- Given task
Render the lines of the listing below as a numbered list, starting at the line with "Click the 60000 price axis tick label" and running through the end of the listing, with blank lines omitted. Leave the pictures out.
..............................
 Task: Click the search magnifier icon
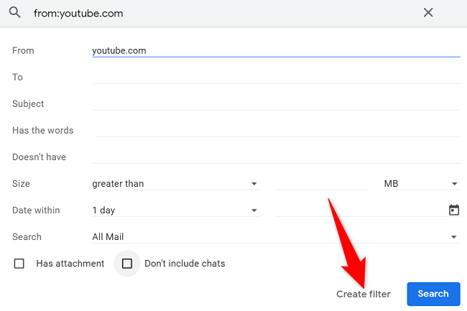pos(14,13)
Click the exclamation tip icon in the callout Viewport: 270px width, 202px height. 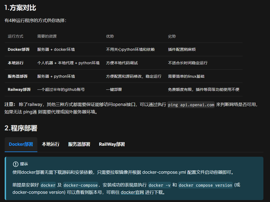[16, 164]
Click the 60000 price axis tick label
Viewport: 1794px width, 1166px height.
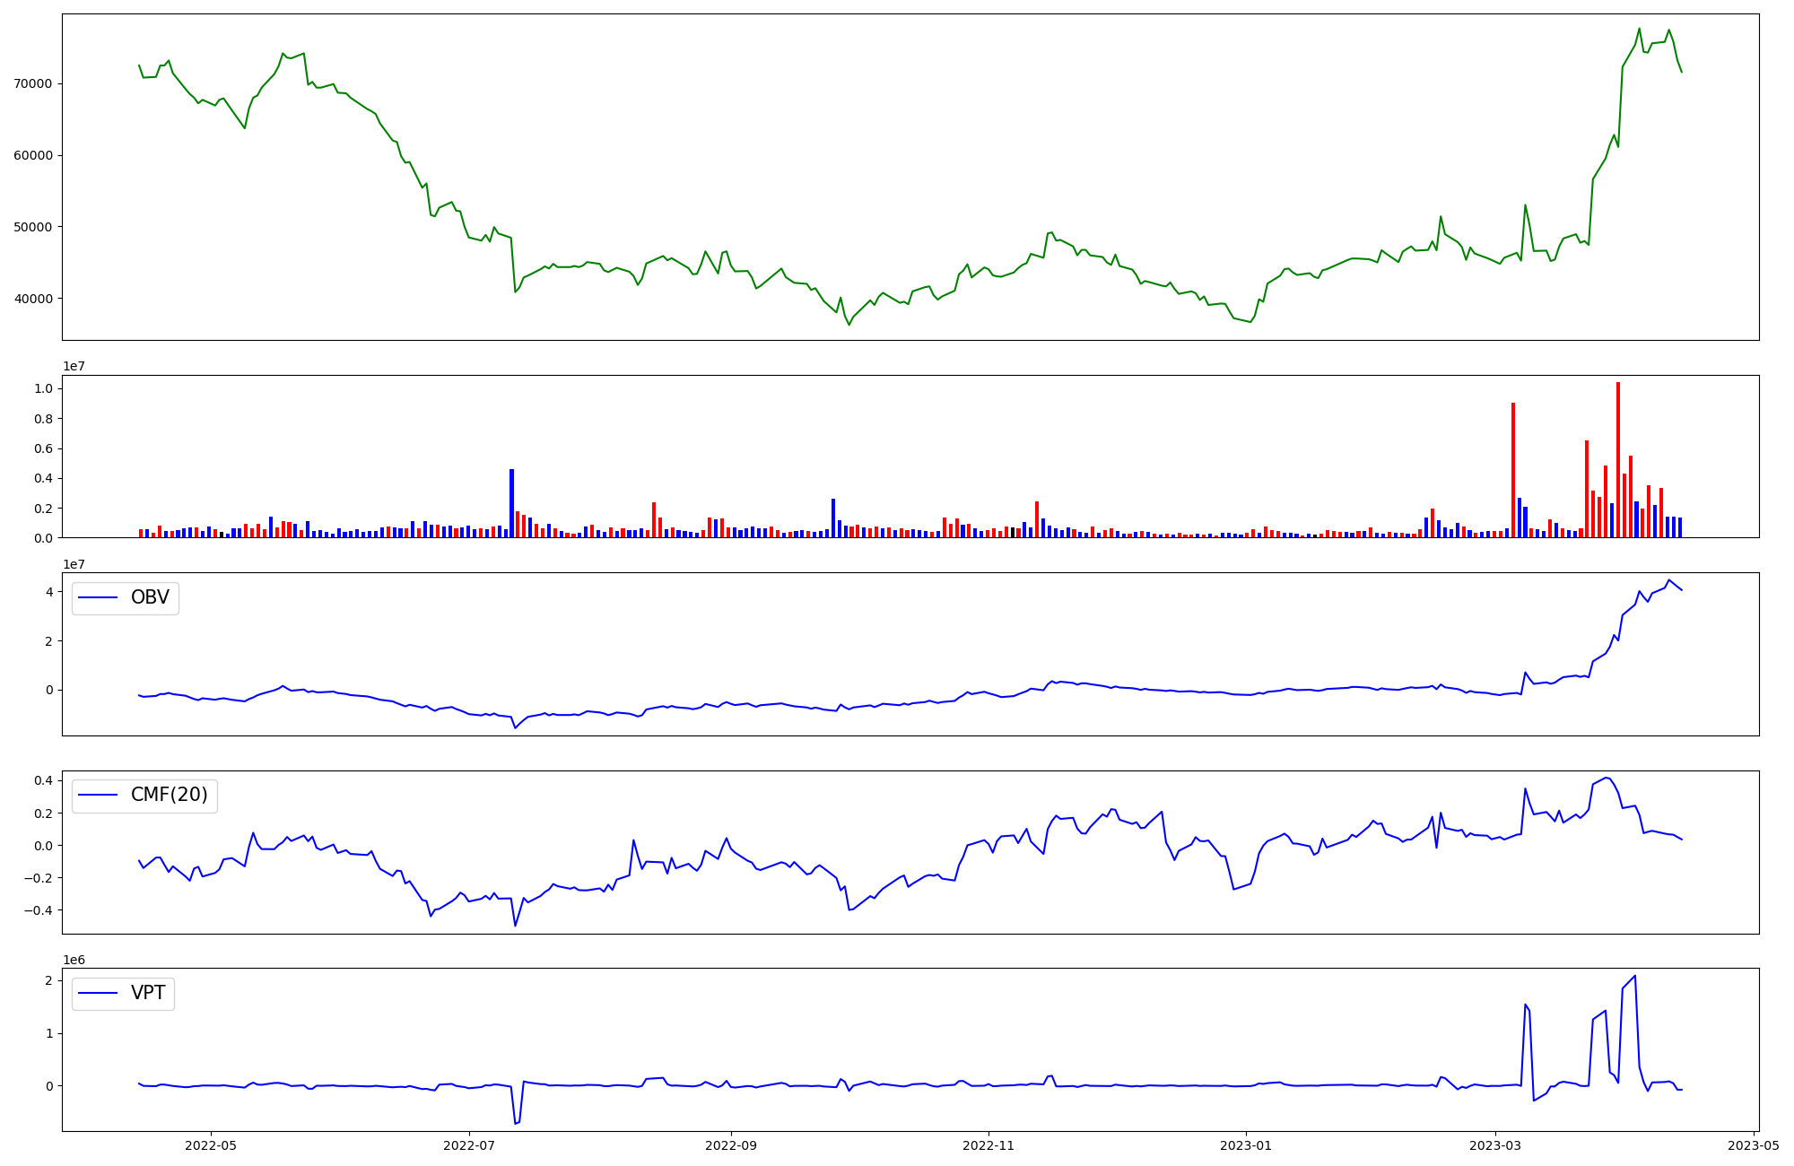tap(34, 155)
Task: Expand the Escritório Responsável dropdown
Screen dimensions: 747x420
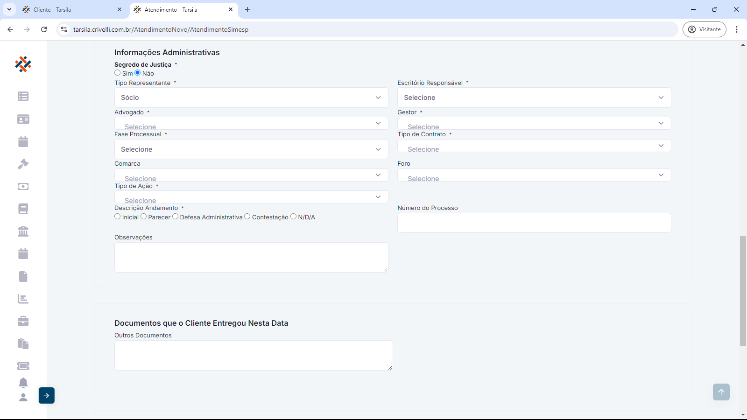Action: point(534,98)
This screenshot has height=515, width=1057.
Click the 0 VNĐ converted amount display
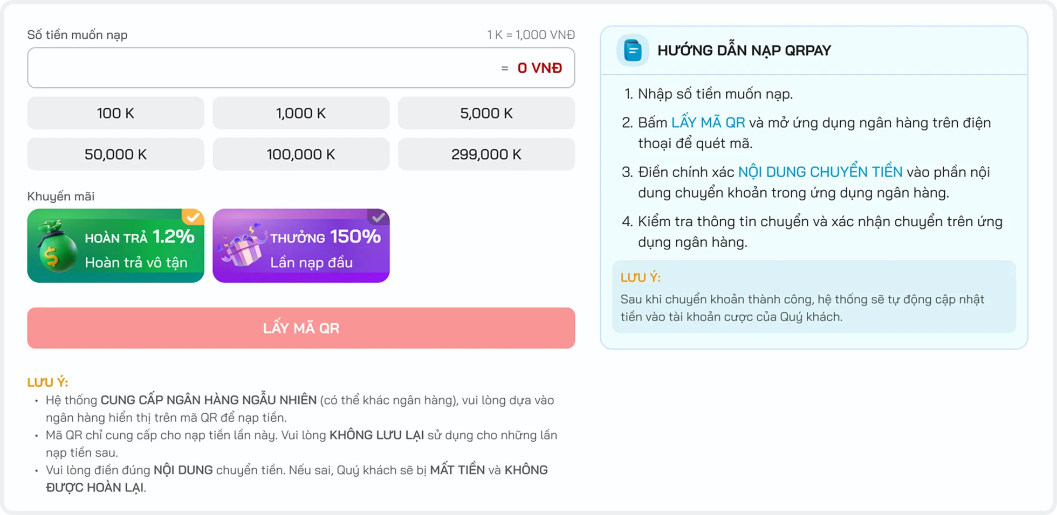(539, 68)
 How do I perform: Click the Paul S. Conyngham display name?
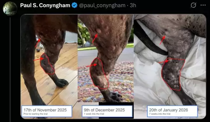pos(45,5)
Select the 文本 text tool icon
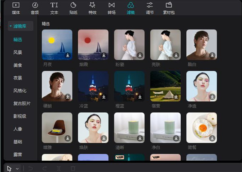 54,5
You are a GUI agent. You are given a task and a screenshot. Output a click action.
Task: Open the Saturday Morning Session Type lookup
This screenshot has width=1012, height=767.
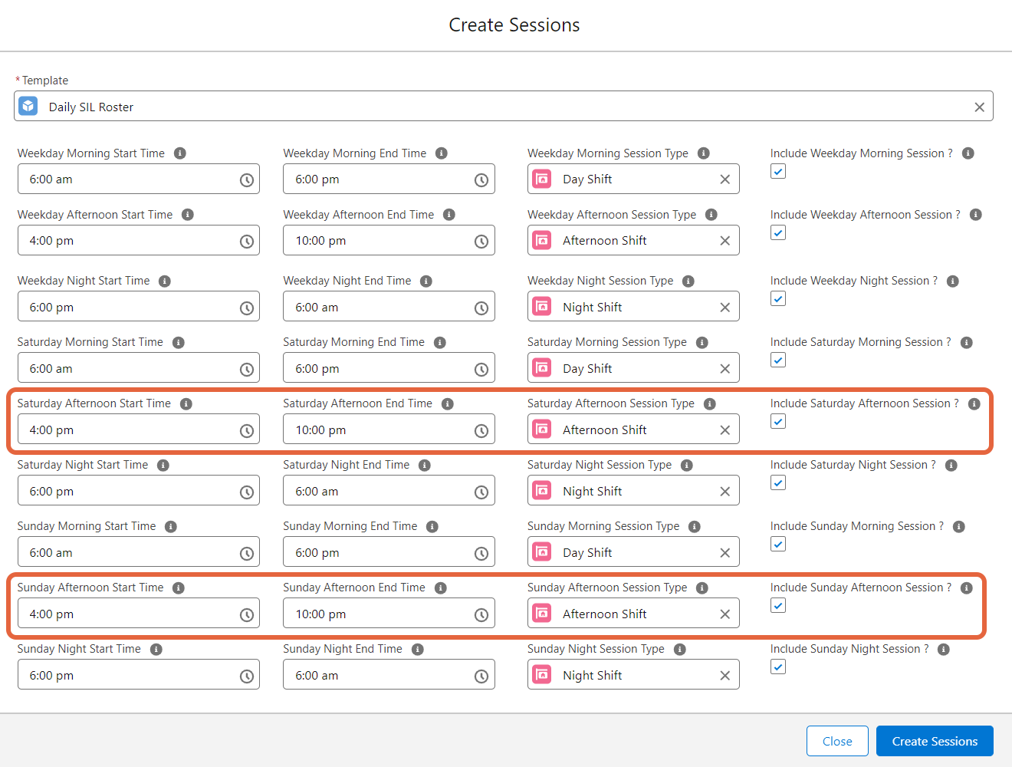point(633,367)
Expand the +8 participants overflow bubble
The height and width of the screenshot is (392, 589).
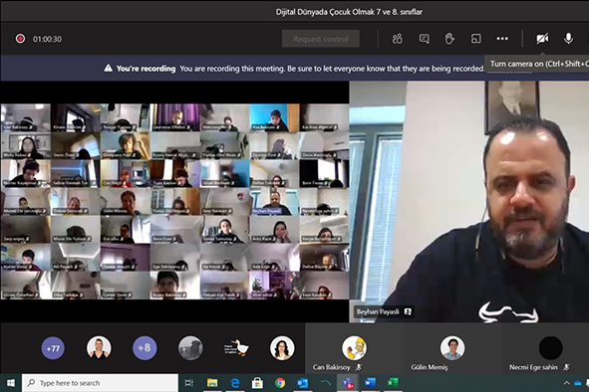click(x=145, y=348)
..............................
- Output below
1. Click the 60000 price axis tick label
2. Viewport: 1794px width, 1166px height.
3. tap(34, 155)
4. Task: Expand the Escritório Responsável dropdown
5. Screen dimensions: 747x420
6. Action: point(534,98)
7. This screenshot has height=515, width=1057.
8. Click the 0 VNĐ converted amount display
9. (539, 68)
10.  How do I perform: Click the Paul S. Conyngham display name?
11. pos(45,5)
12. Select the 文本 text tool icon
13.  54,5
14. You are a GUI agent. You are given a task and a screenshot. Output a click action.
15. Task: Open the Saturday Morning Session Type lookup
16. This screenshot has width=1012, height=767.
17. point(633,367)
18. Expand the +8 participants overflow bubble
19. The height and width of the screenshot is (392, 589).
20. click(x=145, y=348)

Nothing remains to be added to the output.